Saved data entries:

┌──

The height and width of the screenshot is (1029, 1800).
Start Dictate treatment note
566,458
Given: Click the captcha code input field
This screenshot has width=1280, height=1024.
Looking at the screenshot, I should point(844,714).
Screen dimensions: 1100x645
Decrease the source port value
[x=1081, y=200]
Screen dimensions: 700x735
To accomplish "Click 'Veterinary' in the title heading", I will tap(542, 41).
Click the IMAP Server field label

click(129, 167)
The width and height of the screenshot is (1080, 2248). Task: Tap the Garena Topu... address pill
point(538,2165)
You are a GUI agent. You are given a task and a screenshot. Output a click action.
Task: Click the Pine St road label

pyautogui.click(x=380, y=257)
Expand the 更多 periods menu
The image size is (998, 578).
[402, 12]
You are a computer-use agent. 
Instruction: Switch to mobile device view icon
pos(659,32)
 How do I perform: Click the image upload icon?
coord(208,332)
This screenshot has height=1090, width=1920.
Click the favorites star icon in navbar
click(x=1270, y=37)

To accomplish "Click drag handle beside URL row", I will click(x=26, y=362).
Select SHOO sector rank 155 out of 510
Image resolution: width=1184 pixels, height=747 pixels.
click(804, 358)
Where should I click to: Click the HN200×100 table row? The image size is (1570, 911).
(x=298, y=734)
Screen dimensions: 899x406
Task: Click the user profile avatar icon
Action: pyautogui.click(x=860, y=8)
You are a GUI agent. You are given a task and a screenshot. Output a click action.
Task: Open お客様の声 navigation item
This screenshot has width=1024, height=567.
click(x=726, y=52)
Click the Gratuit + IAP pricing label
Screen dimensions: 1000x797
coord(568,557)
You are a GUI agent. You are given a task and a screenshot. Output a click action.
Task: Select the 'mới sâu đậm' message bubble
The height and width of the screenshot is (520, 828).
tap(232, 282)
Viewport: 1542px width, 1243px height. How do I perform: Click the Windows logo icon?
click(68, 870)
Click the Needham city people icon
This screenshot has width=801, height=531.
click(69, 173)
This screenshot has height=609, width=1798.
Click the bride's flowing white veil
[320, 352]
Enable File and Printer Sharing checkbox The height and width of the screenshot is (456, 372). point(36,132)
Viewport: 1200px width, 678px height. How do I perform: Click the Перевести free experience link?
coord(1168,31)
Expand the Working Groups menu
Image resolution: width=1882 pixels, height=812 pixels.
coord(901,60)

└──

→ ABOUT THIS TASK
Lines containing the word "Select": copy every one of them from the records above.

→ RESPONSE BOX
Select SHOO sector rank 155 out of 510
Task: Select the 'mới sâu đậm' message bubble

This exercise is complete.